▸ Written request
Pull out every one of the following lines and reproduce each word for word, with nothing changed.

(Records from a dataset)
------------------------------------
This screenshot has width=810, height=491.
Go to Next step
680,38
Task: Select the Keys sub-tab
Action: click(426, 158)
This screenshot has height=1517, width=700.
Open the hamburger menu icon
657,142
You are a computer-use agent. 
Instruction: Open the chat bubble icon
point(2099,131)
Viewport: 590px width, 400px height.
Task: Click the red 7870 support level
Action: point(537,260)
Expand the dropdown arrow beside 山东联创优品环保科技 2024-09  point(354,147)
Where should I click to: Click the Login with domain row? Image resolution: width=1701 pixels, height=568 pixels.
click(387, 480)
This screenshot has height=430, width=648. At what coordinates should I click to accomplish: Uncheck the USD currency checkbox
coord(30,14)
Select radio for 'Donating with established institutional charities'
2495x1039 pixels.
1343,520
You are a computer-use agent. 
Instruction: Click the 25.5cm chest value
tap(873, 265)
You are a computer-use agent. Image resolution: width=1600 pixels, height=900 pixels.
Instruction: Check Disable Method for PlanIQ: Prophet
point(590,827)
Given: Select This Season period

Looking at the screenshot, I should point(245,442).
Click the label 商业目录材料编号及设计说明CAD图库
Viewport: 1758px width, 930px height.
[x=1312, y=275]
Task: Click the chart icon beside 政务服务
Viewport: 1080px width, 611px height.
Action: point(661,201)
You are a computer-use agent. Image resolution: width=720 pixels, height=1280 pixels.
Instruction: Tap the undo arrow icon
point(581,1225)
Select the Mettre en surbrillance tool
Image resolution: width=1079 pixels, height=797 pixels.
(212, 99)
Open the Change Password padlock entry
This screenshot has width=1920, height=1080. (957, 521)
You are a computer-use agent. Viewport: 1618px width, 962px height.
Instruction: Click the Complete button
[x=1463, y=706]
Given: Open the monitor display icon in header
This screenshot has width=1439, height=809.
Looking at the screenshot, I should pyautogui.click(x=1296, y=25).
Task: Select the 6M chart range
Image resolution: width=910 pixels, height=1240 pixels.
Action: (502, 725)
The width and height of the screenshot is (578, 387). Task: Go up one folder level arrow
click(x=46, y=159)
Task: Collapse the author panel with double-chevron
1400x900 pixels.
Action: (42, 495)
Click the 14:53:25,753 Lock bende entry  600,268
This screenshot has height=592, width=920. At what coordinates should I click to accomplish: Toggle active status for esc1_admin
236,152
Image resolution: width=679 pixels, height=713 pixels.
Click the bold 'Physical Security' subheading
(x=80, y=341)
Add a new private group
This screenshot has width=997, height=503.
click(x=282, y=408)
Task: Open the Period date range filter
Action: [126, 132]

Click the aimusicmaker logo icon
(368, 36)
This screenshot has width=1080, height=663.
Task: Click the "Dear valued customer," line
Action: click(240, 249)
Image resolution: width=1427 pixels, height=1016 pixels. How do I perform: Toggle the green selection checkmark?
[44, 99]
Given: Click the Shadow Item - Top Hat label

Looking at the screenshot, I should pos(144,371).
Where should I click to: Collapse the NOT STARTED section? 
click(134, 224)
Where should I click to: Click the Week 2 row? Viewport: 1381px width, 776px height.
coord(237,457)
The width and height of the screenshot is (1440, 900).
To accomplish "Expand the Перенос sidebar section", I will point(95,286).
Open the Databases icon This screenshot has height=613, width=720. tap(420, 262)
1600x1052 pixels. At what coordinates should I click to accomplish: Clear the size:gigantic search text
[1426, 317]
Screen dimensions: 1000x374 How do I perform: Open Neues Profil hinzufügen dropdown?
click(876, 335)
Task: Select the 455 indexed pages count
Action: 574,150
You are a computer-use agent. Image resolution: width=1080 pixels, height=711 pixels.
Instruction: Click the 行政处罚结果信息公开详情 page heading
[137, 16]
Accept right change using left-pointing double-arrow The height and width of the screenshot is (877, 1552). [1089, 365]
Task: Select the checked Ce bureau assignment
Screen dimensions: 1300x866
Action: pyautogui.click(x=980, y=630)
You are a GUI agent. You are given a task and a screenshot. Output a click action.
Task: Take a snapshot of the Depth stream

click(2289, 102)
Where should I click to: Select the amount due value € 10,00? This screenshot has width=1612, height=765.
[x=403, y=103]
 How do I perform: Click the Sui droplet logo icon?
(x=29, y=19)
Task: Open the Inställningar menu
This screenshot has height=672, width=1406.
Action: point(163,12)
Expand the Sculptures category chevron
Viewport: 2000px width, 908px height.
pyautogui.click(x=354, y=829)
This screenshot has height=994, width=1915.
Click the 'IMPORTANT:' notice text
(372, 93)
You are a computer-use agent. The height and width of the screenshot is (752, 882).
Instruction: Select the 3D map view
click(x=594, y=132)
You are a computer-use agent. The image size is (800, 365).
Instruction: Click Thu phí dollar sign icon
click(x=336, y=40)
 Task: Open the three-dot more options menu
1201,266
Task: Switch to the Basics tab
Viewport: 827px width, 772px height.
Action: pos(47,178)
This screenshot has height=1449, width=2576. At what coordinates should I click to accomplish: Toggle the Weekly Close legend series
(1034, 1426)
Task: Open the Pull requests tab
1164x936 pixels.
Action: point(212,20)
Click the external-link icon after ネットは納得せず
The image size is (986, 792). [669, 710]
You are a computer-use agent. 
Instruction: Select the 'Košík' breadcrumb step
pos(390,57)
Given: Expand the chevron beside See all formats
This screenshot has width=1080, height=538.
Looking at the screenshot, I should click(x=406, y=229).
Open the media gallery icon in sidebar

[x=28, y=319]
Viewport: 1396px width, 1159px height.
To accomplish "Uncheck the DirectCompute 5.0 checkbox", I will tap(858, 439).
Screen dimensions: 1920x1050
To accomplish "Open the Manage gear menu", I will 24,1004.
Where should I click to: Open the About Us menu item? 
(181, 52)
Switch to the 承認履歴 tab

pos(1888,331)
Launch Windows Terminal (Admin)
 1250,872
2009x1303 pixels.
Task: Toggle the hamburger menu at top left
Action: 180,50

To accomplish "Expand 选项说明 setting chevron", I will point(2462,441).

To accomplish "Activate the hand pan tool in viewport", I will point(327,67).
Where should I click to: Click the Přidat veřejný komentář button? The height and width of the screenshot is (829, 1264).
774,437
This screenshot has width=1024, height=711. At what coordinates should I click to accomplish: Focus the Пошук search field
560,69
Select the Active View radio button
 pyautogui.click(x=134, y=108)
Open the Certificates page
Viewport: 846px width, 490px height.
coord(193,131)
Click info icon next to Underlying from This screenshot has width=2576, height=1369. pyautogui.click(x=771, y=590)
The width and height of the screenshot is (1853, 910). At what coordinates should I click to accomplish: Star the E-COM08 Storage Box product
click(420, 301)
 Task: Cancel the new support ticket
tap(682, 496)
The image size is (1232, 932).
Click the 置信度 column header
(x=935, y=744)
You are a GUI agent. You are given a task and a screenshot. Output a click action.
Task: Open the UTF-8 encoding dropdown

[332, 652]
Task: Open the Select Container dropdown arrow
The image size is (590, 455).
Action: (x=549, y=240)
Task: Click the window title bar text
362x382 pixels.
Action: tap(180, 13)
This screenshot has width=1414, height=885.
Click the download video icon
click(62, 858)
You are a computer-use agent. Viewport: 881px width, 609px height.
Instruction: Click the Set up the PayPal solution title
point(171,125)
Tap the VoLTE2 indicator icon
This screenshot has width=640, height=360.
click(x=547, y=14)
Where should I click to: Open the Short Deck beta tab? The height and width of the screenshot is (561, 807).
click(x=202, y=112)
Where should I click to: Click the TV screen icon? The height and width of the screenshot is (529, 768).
------------------------------------
▸ Result
This screenshot has width=810, height=491.
Go to Next step
680,38
Task: Select the Keys sub-tab
Action: click(426, 158)
This screenshot has height=1517, width=700.
Open the hamburger menu icon
657,142
You are a computer-use agent. 
Instruction: Open the chat bubble icon
point(2099,131)
Viewport: 590px width, 400px height.
Task: Click the red 7870 support level
Action: point(537,260)
Expand the dropdown arrow beside 山东联创优品环保科技 2024-09  point(354,147)
Where should I click to: Click the Login with domain row? Image resolution: width=1701 pixels, height=568 pixels.
click(387, 480)
This screenshot has height=430, width=648. At what coordinates should I click to accomplish: Uncheck the USD currency checkbox
coord(30,14)
Select radio for 'Donating with established institutional charities'
2495x1039 pixels.
1343,520
You are a computer-use agent. 
Instruction: Click the 25.5cm chest value
tap(873, 265)
You are a computer-use agent. Image resolution: width=1600 pixels, height=900 pixels.
Instruction: Check Disable Method for PlanIQ: Prophet
point(590,827)
Given: Select This Season period

Looking at the screenshot, I should point(245,442).
Click the label 商业目录材料编号及设计说明CAD图库
Viewport: 1758px width, 930px height.
[x=1312, y=275]
Task: Click the chart icon beside 政务服务
Viewport: 1080px width, 611px height.
Action: point(661,201)
You are a computer-use agent. Image resolution: width=720 pixels, height=1280 pixels.
Instruction: Tap the undo arrow icon
point(581,1225)
Select the Mettre en surbrillance tool
Image resolution: width=1079 pixels, height=797 pixels.
(212, 99)
Open the Change Password padlock entry
This screenshot has width=1920, height=1080. (957, 521)
You are a computer-use agent. Viewport: 1618px width, 962px height.
Instruction: Click the Complete button
[x=1463, y=706]
Given: Open the monitor display icon in header
This screenshot has width=1439, height=809.
Looking at the screenshot, I should pyautogui.click(x=1296, y=25).
Task: Select the 6M chart range
Image resolution: width=910 pixels, height=1240 pixels.
Action: (502, 725)
The width and height of the screenshot is (578, 387). Task: Go up one folder level arrow
click(x=46, y=159)
Task: Collapse the author panel with double-chevron
1400x900 pixels.
Action: (42, 495)
Click the 14:53:25,753 Lock bende entry  600,268
This screenshot has height=592, width=920. At what coordinates should I click to accomplish: Toggle active status for esc1_admin
236,152
Image resolution: width=679 pixels, height=713 pixels.
Click the bold 'Physical Security' subheading
(x=80, y=341)
Add a new private group
This screenshot has width=997, height=503.
click(x=282, y=408)
Task: Open the Period date range filter
Action: [126, 132]

Click the aimusicmaker logo icon
(368, 36)
This screenshot has width=1080, height=663.
Task: Click the "Dear valued customer," line
Action: click(240, 249)
Image resolution: width=1427 pixels, height=1016 pixels. How do I perform: Toggle the green selection checkmark?
[44, 99]
Given: Click the Shadow Item - Top Hat label

Looking at the screenshot, I should pos(144,371).
Where should I click to: Collapse the NOT STARTED section? 
click(134, 224)
Where should I click to: Click the Week 2 row? Viewport: 1381px width, 776px height.
coord(237,457)
The width and height of the screenshot is (1440, 900).
To accomplish "Expand the Перенос sidebar section", I will point(95,286).
Open the Databases icon This screenshot has height=613, width=720. tap(420, 262)
1600x1052 pixels. At what coordinates should I click to accomplish: Clear the size:gigantic search text
[1426, 317]
Screen dimensions: 1000x374 How do I perform: Open Neues Profil hinzufügen dropdown?
click(876, 335)
Task: Select the 455 indexed pages count
Action: 574,150
You are a computer-use agent. Image resolution: width=1080 pixels, height=711 pixels.
Instruction: Click the 行政处罚结果信息公开详情 page heading
[137, 16]
Accept right change using left-pointing double-arrow The height and width of the screenshot is (877, 1552). [1089, 365]
Task: Select the checked Ce bureau assignment
Screen dimensions: 1300x866
Action: pyautogui.click(x=980, y=630)
You are a GUI agent. You are given a task and a screenshot. Output a click action.
Task: Take a snapshot of the Depth stream

click(2289, 102)
Where should I click to: Select the amount due value € 10,00? This screenshot has width=1612, height=765.
[x=403, y=103]
 How do I perform: Click the Sui droplet logo icon?
(x=29, y=19)
Task: Open the Inställningar menu
This screenshot has height=672, width=1406.
Action: point(163,12)
Expand the Sculptures category chevron
Viewport: 2000px width, 908px height.
pyautogui.click(x=354, y=829)
This screenshot has height=994, width=1915.
Click the 'IMPORTANT:' notice text
(372, 93)
You are a computer-use agent. The height and width of the screenshot is (752, 882).
Instruction: Select the 3D map view
click(x=594, y=132)
You are a computer-use agent. The image size is (800, 365).
Instruction: Click Thu phí dollar sign icon
click(x=336, y=40)
 Task: Open the three-dot more options menu
1201,266
Task: Switch to the Basics tab
Viewport: 827px width, 772px height.
Action: pos(47,178)
This screenshot has height=1449, width=2576. At what coordinates should I click to accomplish: Toggle the Weekly Close legend series
(1034, 1426)
Task: Open the Pull requests tab
1164x936 pixels.
Action: point(212,20)
Click the external-link icon after ネットは納得せず
The image size is (986, 792). [669, 710]
You are a computer-use agent. 
Instruction: Select the 'Košík' breadcrumb step
pos(390,57)
Given: Expand the chevron beside See all formats
This screenshot has width=1080, height=538.
Looking at the screenshot, I should click(x=406, y=229).
Open the media gallery icon in sidebar

[x=28, y=319]
Viewport: 1396px width, 1159px height.
To accomplish "Uncheck the DirectCompute 5.0 checkbox", I will tap(858, 439).
Screen dimensions: 1920x1050
To accomplish "Open the Manage gear menu", I will 24,1004.
Where should I click to: Open the About Us menu item? 
(181, 52)
Switch to the 承認履歴 tab

pos(1888,331)
Launch Windows Terminal (Admin)
 1250,872
2009x1303 pixels.
Task: Toggle the hamburger menu at top left
Action: 180,50

To accomplish "Expand 选项说明 setting chevron", I will point(2462,441).

To accomplish "Activate the hand pan tool in viewport", I will point(327,67).
Where should I click to: Click the Přidat veřejný komentář button? The height and width of the screenshot is (829, 1264).
774,437
This screenshot has width=1024, height=711. At what coordinates should I click to accomplish: Focus the Пошук search field
560,69
Select the Active View radio button
 pyautogui.click(x=134, y=108)
Open the Certificates page
Viewport: 846px width, 490px height.
coord(193,131)
Click info icon next to Underlying from This screenshot has width=2576, height=1369. pyautogui.click(x=771, y=590)
The width and height of the screenshot is (1853, 910). At what coordinates should I click to accomplish: Star the E-COM08 Storage Box product
click(420, 301)
 Task: Cancel the new support ticket
tap(682, 496)
The image size is (1232, 932).
Click the 置信度 column header
(x=935, y=744)
You are a GUI agent. You are given a task and a screenshot. Output a click action.
Task: Open the UTF-8 encoding dropdown

[332, 652]
Task: Open the Select Container dropdown arrow
The image size is (590, 455).
Action: (x=549, y=240)
Task: Click the window title bar text
362x382 pixels.
Action: tap(180, 13)
This screenshot has width=1414, height=885.
Click the download video icon
click(62, 858)
You are a computer-use agent. Viewport: 881px width, 609px height.
Instruction: Click the Set up the PayPal solution title
point(171,125)
Tap the VoLTE2 indicator icon
This screenshot has width=640, height=360.
click(x=547, y=14)
Where should I click to: Open the Short Deck beta tab? The height and width of the screenshot is (561, 807).
click(x=202, y=112)
Where should I click to: Click the TV screen icon? The height and width of the screenshot is (529, 768).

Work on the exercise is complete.